Created in 2004, the European Defence Agency (EDA) has had a moderately successful record thus far, rising as both a discussion forum between governments, industry and the military, and as a promoter of measures and policies within the framework of its four main areas – defence capabilities development; armaments cooperation; defence market and industrial base; and research and technology. Attached to the creation of the EDA is the notion that in the face of a globalised world and its threats, coordinating efforts regarding the acquisition, research and procurement of defence equipment is the best way to achieve a more efficient European defence. Building on previous work (Barrinha 2010) this chapter examines, from a critical constructivist perspective, how the agency is discursively justified by some of the key actors in the European defence field. By doing so, it attempts to understand the EDA’s raison d’être within this field. Following Meyer and Strickmann (2011: 63-65), constructivism has attempted to explain the Common Security and Defence Policy (CSDP) in three different ways: (1) through the understanding of social interaction between relevant actors within the European institutions and between them and Member States; (2) by focusing on strategic and security cultures as crucial factors in explaining the developments in European defence; and (3) by placing a particular emphasis on discourse analysis. This chapter should be understood within the context of this last set of constructivist literature. In terms of structure, it will start by briefly delving into critical constructivism, justifying its importance within the context of European security research.
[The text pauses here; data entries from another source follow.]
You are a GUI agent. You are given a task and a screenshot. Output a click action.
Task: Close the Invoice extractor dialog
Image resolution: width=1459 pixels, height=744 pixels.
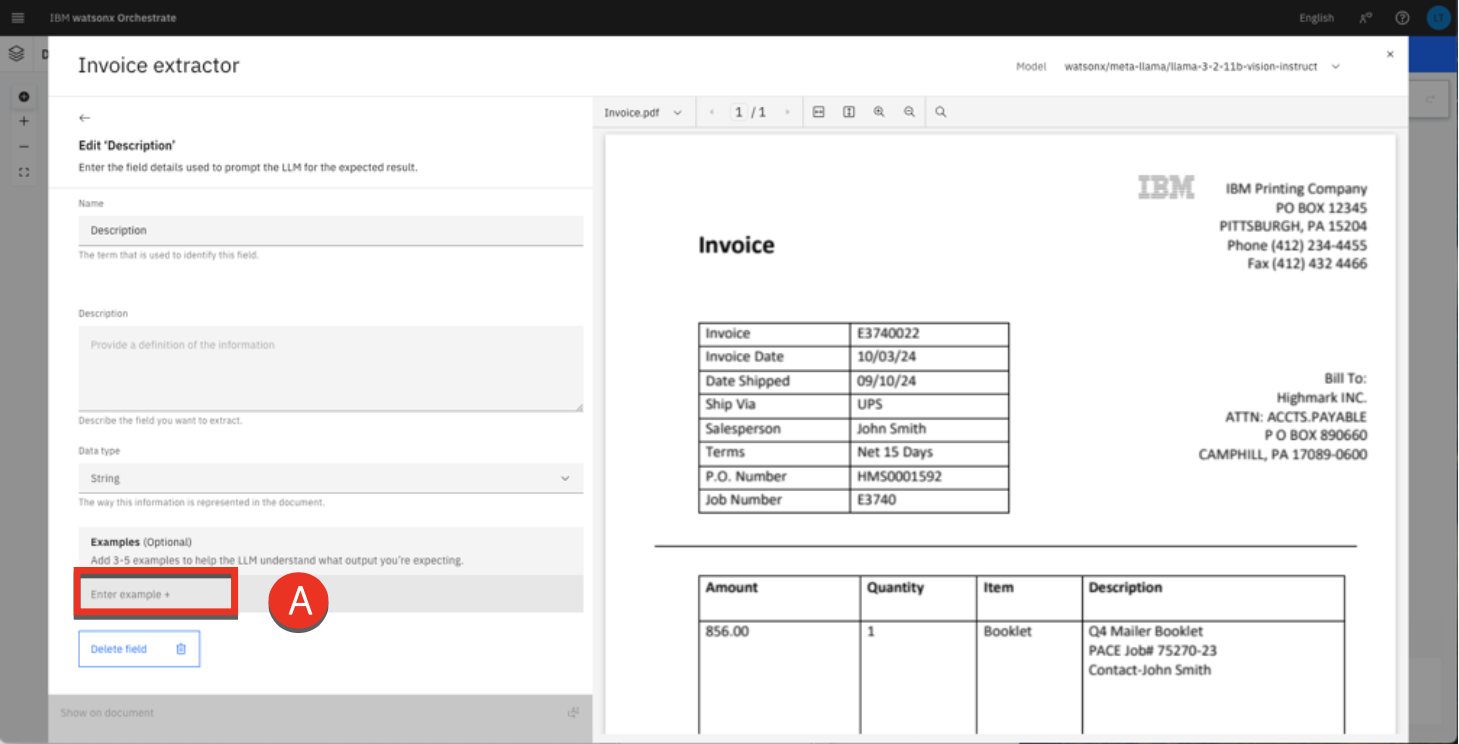pos(1390,55)
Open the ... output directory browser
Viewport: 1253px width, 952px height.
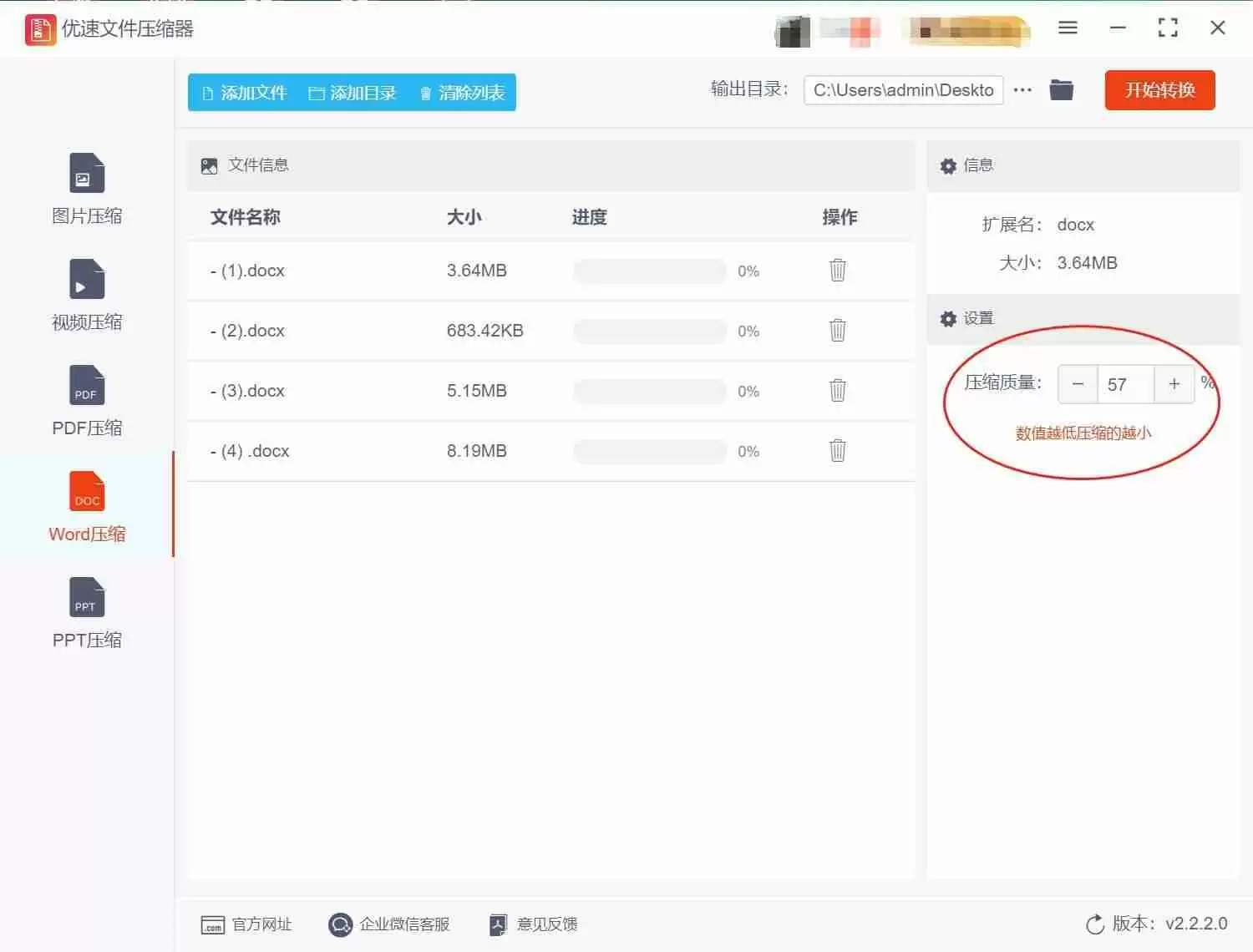pos(1022,89)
This will be followed by the contemporary contextualisation of the field, highlighting three particular dynamics that the EDA has to deal with: (1) consolidation; (2) blurring between internal, and external security; and (3) defence budgetary cuts. Given the context, the third section of the chapter attempts to understand the agency’s existence within the broader context of Europe’s defence by proceeding in three steps. First, it highlights the origins of the agency, then it sets the conceptual

framework and, finally, it looks into how the EDA is more than a mere agency: how it helps to sustain a particular security context that goes much beyond its direct competencies.